## EXERCISE DIRECTIONS:
Look through the material below and return every line that contains "Запчастини".
================
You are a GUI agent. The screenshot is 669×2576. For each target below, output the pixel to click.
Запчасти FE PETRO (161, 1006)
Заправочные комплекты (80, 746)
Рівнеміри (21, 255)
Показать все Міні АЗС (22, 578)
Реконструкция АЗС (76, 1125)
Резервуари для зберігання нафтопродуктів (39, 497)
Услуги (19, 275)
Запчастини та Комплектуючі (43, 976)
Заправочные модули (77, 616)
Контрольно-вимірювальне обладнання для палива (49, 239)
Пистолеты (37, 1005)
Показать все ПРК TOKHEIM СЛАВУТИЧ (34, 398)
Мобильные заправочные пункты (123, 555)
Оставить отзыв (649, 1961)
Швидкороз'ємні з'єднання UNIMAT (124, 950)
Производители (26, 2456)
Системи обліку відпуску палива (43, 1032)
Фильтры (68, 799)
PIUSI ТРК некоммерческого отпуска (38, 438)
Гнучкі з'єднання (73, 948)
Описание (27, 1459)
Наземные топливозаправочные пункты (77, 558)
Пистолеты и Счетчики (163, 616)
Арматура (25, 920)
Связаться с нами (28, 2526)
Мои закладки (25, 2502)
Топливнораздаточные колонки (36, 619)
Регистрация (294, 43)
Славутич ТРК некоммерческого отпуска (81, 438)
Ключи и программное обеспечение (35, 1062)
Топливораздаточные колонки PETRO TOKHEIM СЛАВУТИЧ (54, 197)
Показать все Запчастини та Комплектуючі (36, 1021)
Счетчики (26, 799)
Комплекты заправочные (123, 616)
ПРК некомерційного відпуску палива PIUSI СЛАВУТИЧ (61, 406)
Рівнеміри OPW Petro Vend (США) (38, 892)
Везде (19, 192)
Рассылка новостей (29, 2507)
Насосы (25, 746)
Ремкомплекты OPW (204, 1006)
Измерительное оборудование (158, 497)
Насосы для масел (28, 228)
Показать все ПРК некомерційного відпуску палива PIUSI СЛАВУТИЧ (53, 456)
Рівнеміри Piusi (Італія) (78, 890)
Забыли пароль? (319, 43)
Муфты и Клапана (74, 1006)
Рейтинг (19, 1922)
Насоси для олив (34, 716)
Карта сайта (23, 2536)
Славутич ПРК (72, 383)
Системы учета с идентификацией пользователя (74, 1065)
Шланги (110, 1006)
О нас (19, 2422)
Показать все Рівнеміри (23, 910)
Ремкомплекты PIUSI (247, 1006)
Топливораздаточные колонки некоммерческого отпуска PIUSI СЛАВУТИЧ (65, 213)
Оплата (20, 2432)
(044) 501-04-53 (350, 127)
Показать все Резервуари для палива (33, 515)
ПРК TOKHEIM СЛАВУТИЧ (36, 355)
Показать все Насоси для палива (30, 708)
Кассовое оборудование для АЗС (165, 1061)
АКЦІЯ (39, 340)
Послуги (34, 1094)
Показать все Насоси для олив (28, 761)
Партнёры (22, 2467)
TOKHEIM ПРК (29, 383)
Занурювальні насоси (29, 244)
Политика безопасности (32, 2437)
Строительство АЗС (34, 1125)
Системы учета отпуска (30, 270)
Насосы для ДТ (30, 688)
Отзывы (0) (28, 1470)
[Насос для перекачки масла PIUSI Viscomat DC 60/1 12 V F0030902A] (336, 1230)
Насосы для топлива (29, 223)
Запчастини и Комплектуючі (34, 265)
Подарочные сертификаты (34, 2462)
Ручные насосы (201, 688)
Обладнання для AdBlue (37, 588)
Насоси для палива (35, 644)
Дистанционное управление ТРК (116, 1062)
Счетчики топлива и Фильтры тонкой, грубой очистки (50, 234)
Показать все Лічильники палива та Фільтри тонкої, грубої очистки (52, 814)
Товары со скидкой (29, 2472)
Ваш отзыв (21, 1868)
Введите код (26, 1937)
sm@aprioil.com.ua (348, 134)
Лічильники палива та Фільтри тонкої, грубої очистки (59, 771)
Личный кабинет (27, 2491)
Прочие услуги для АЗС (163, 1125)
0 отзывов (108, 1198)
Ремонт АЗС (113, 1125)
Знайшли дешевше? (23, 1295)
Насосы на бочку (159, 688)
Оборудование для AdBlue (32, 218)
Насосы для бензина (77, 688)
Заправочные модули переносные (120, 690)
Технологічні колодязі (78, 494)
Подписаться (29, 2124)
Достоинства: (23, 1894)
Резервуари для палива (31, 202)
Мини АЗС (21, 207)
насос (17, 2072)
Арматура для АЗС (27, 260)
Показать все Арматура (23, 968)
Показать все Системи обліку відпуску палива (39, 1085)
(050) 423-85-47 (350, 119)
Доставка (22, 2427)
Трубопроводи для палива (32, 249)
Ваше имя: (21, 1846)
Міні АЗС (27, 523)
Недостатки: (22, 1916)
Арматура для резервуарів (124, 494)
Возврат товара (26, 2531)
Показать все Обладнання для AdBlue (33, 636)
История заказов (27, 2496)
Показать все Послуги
================
## TASK OUTPUT:
Запчастини та Комплектуючі (43, 976)
Показать все Запчастини та Комплектуючі (36, 1021)
Запчастини и Комплектуючі (34, 265)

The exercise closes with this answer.